[Excerpts from a dataset]
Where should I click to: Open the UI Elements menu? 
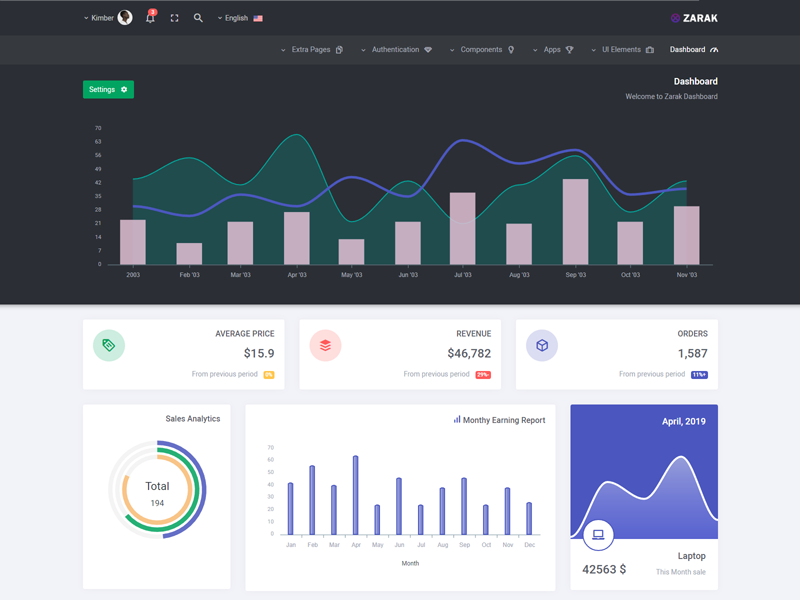pyautogui.click(x=621, y=50)
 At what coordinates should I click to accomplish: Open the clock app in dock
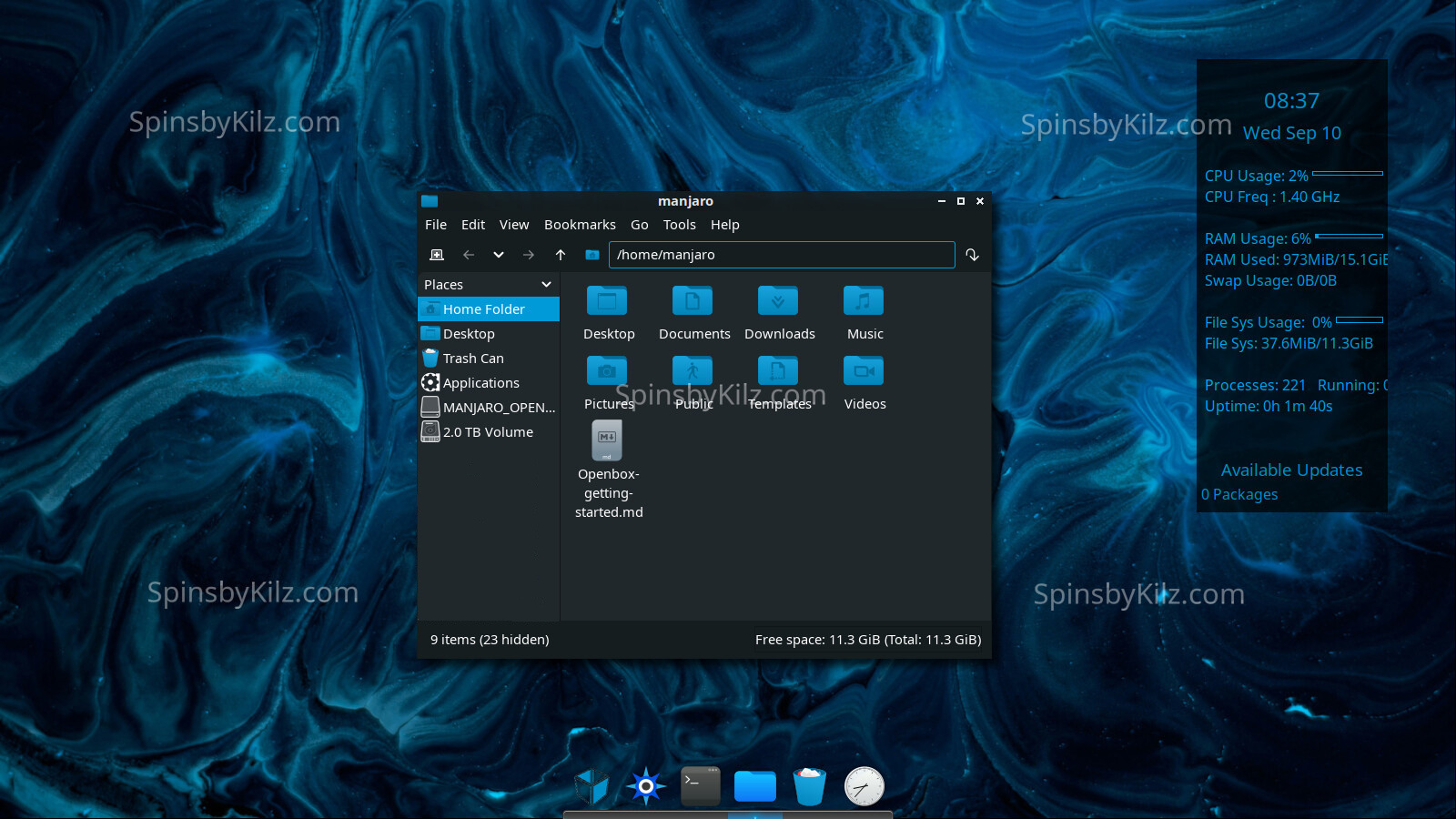[x=864, y=786]
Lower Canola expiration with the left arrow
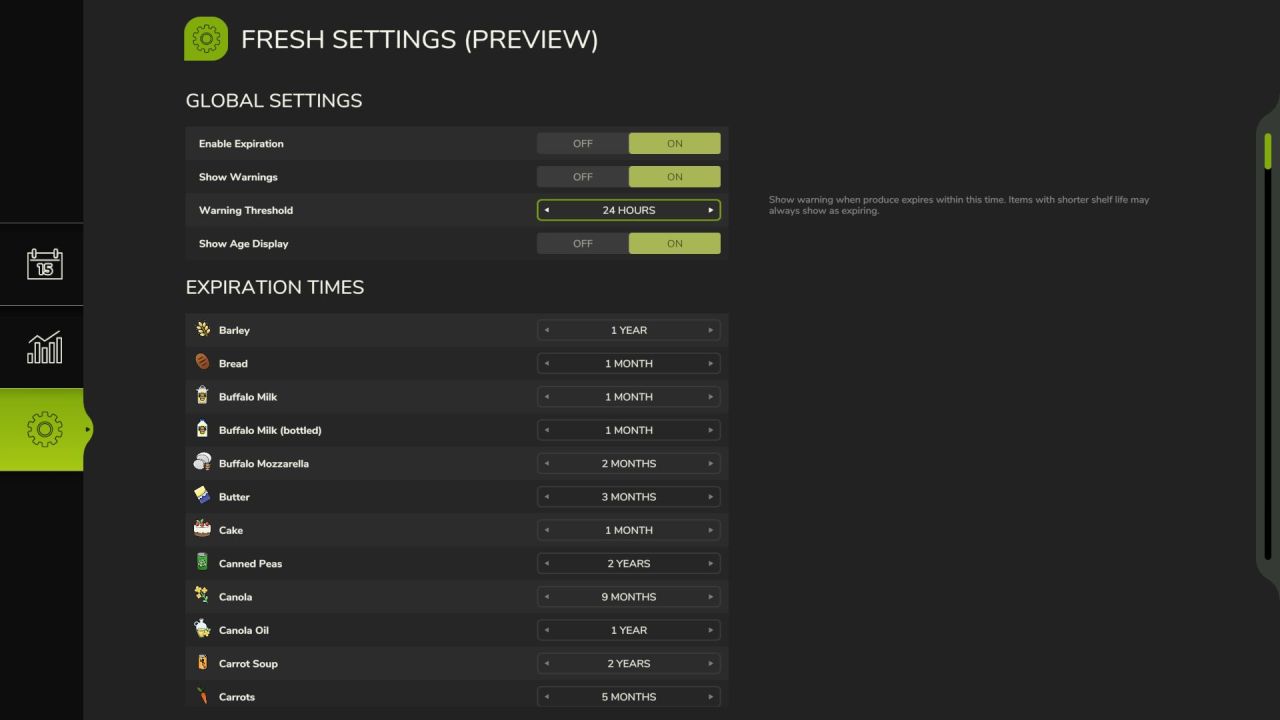Viewport: 1280px width, 720px height. point(547,596)
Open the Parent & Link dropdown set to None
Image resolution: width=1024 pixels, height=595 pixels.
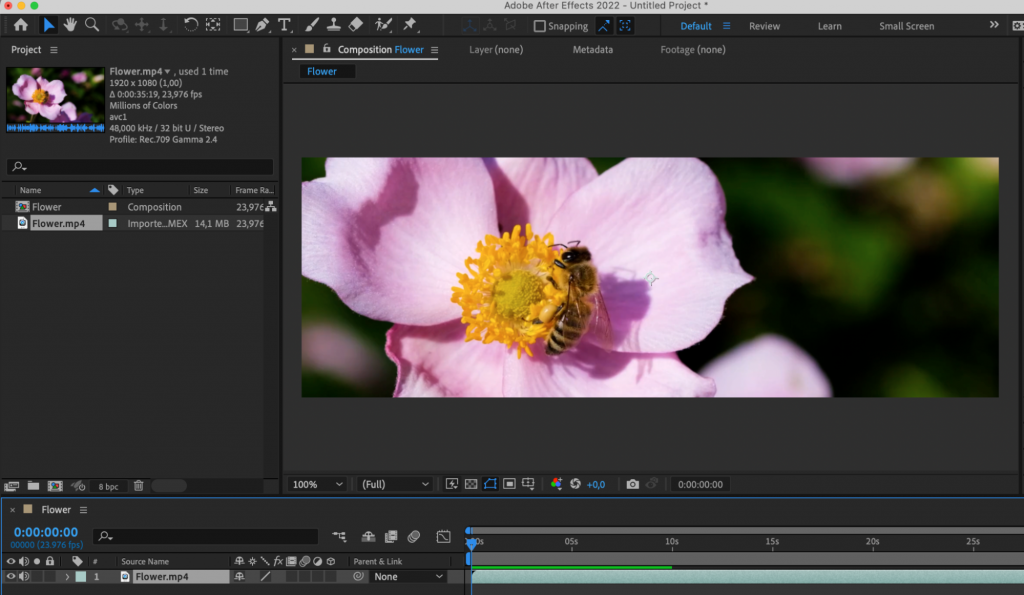click(408, 576)
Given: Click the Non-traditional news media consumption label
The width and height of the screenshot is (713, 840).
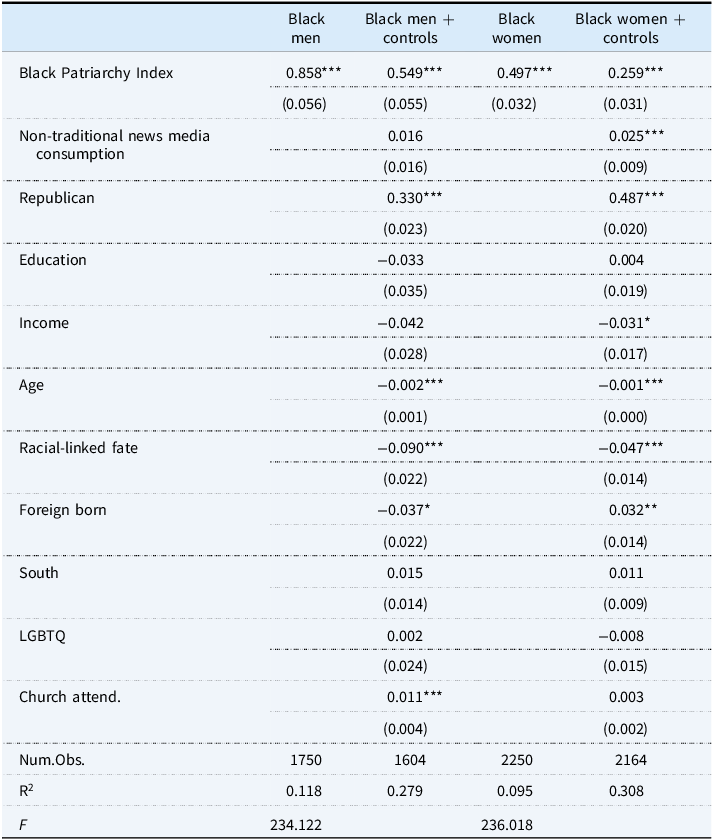Looking at the screenshot, I should click(x=114, y=145).
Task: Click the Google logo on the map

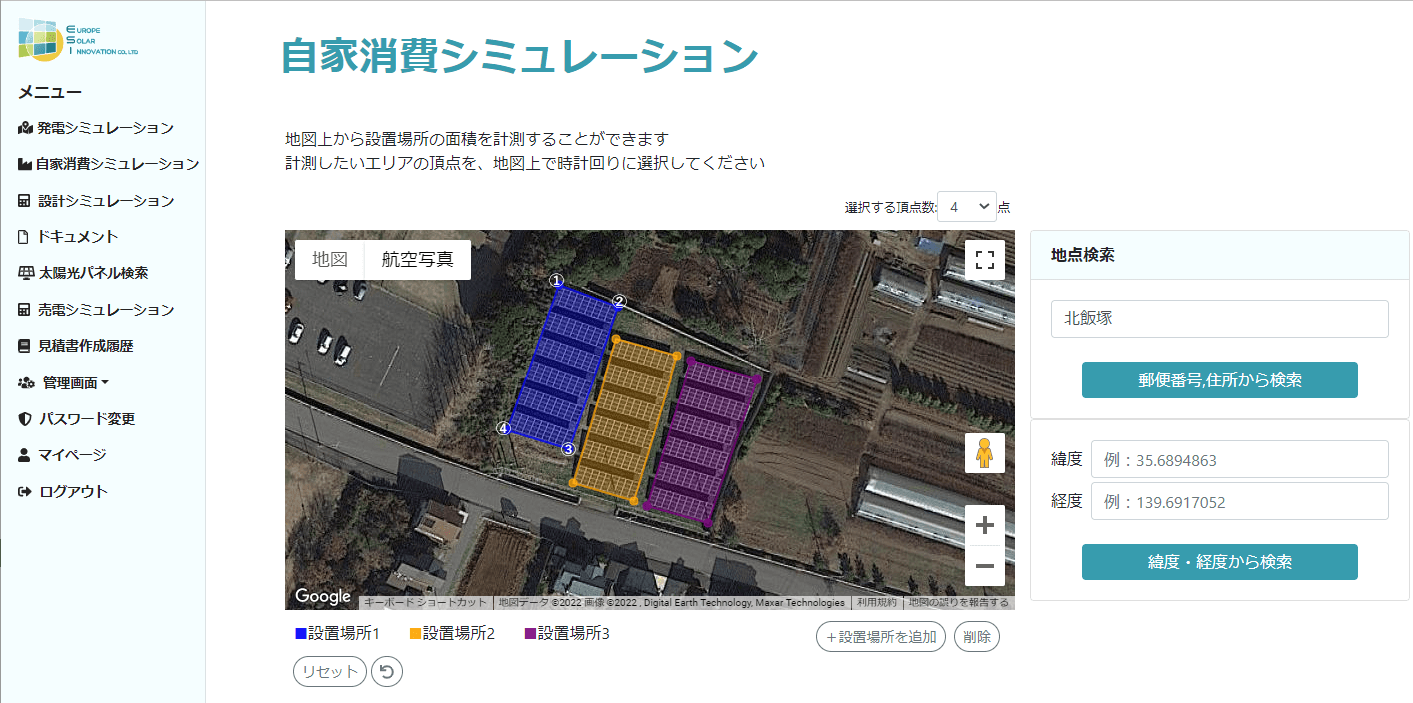Action: [x=323, y=596]
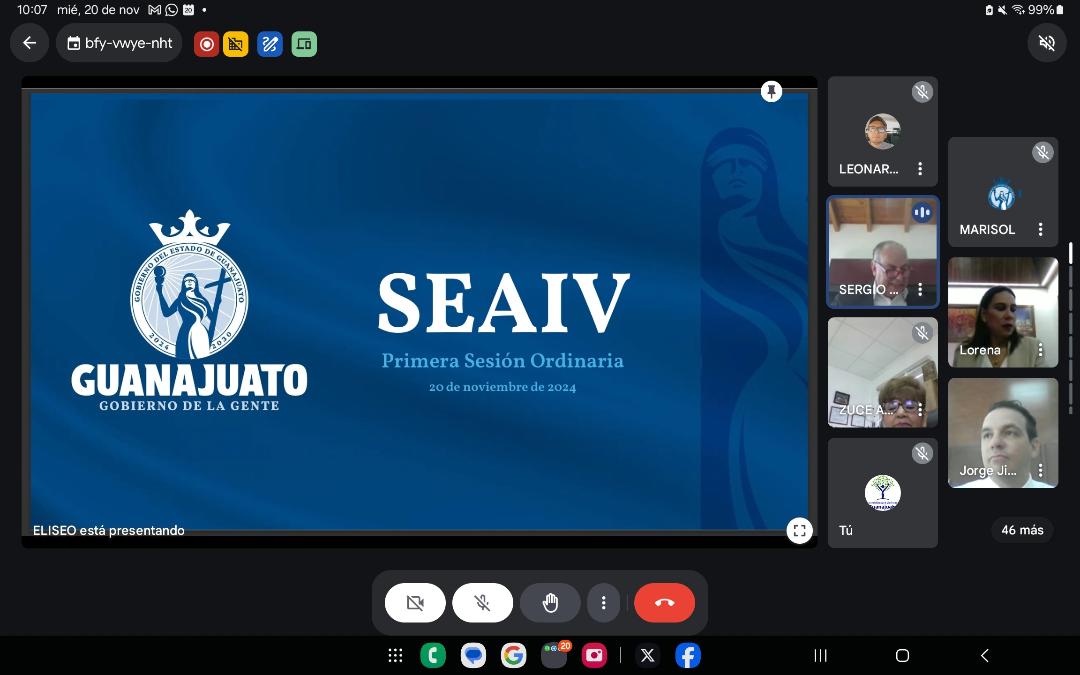Tap the blue pen annotation icon

point(269,44)
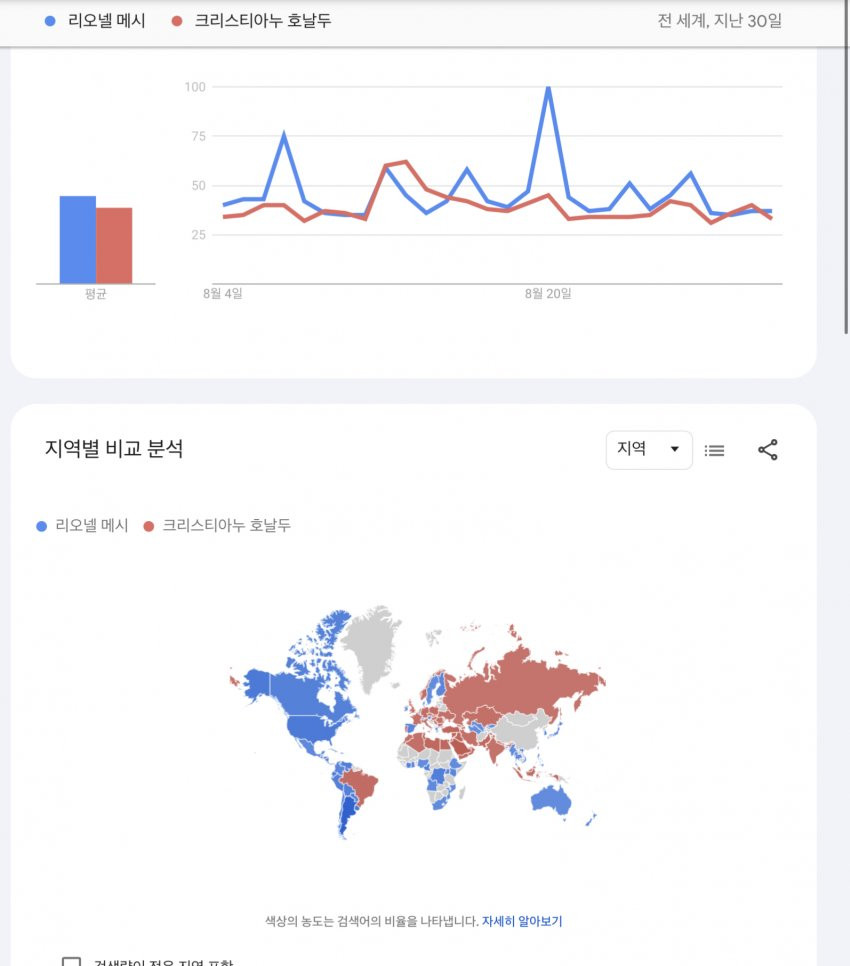Select Brazil on the world map
850x966 pixels.
(x=360, y=785)
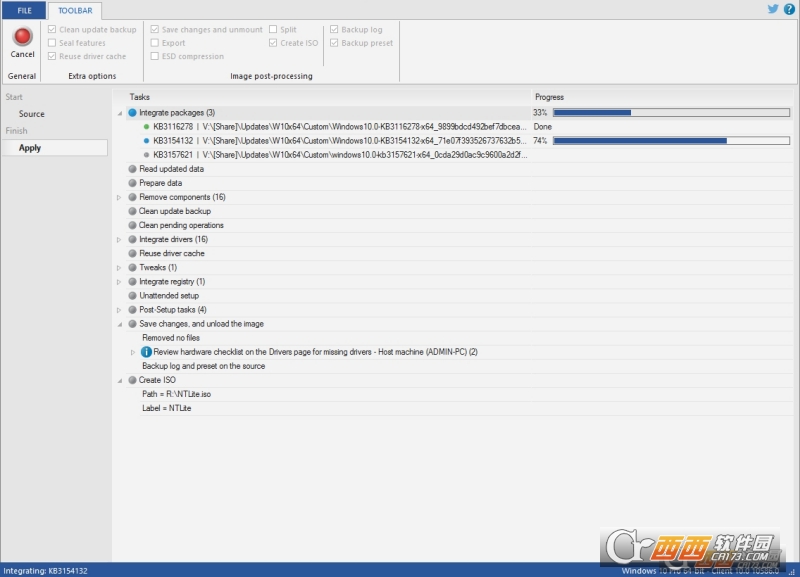Image resolution: width=800 pixels, height=577 pixels.
Task: Select the TOOLBAR ribbon tab
Action: (x=75, y=10)
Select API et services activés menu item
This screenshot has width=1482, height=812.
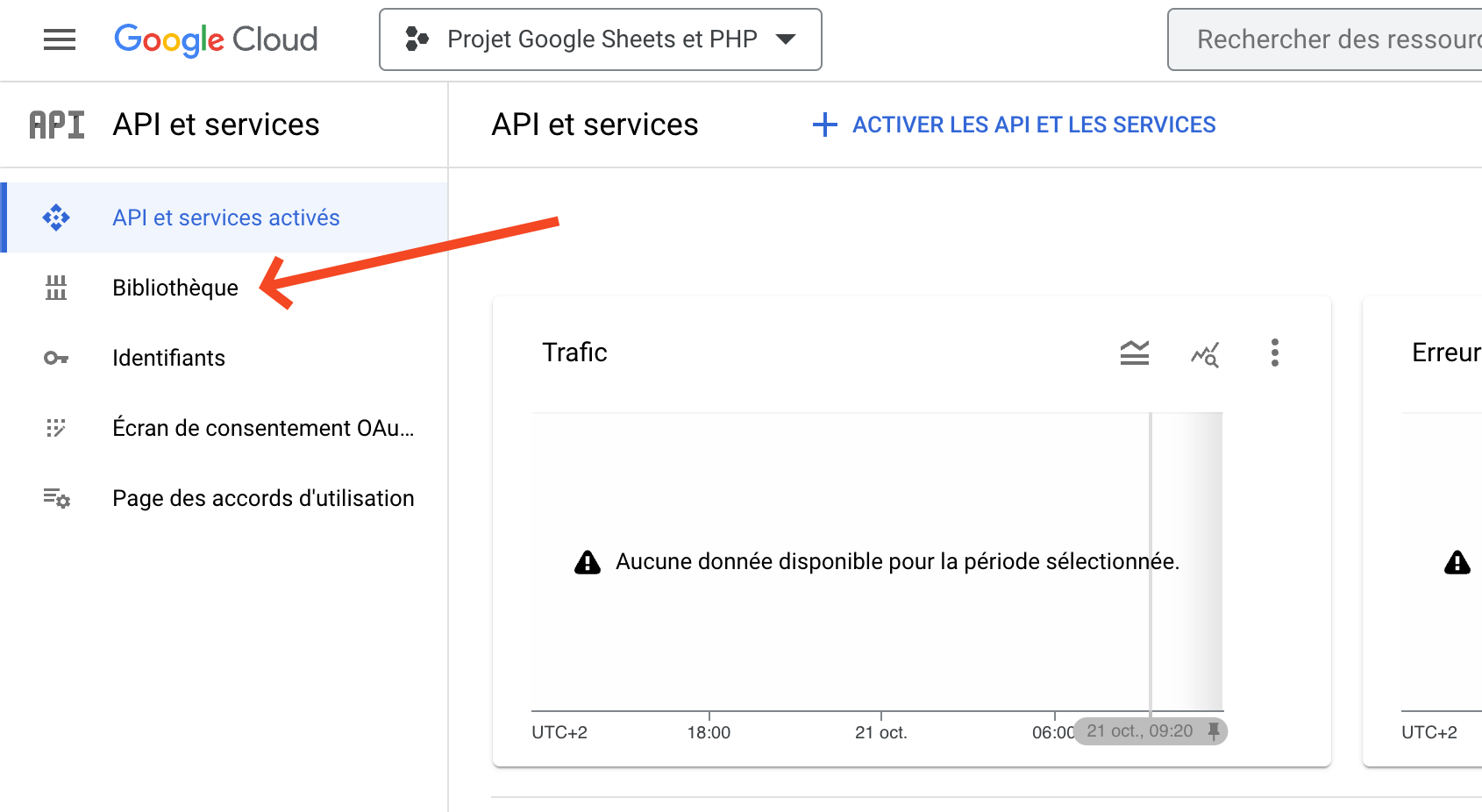tap(225, 217)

▸ What the task asks: Omit the pictures. Repeat the rest of the data exactly.

▸ Solved problem:
Where should I click to: Open the UI Elements menu? 
pyautogui.click(x=621, y=50)
 At what coordinates should I click to accomplish: Open the clock app in dock
[x=864, y=786]
Lower Canola expiration with the left arrow
Viewport: 1280px width, 720px height. point(547,596)
Open the Parent & Link dropdown set to None
Image resolution: width=1024 pixels, height=595 pixels.
click(408, 576)
Given: Click the Non-traditional news media consumption label
The width and height of the screenshot is (713, 840).
Looking at the screenshot, I should click(x=114, y=145).
Task: Click the Google logo on the map

Action: [x=323, y=596]
Tap the blue pen annotation icon

point(269,44)
Select Brazil on the world map
850x966 pixels.
(x=360, y=785)
Image resolution: width=800 pixels, height=577 pixels.
Task: Select the TOOLBAR ribbon tab
Action: (x=75, y=10)
Select API et services activés menu item
This screenshot has width=1482, height=812.
tap(225, 217)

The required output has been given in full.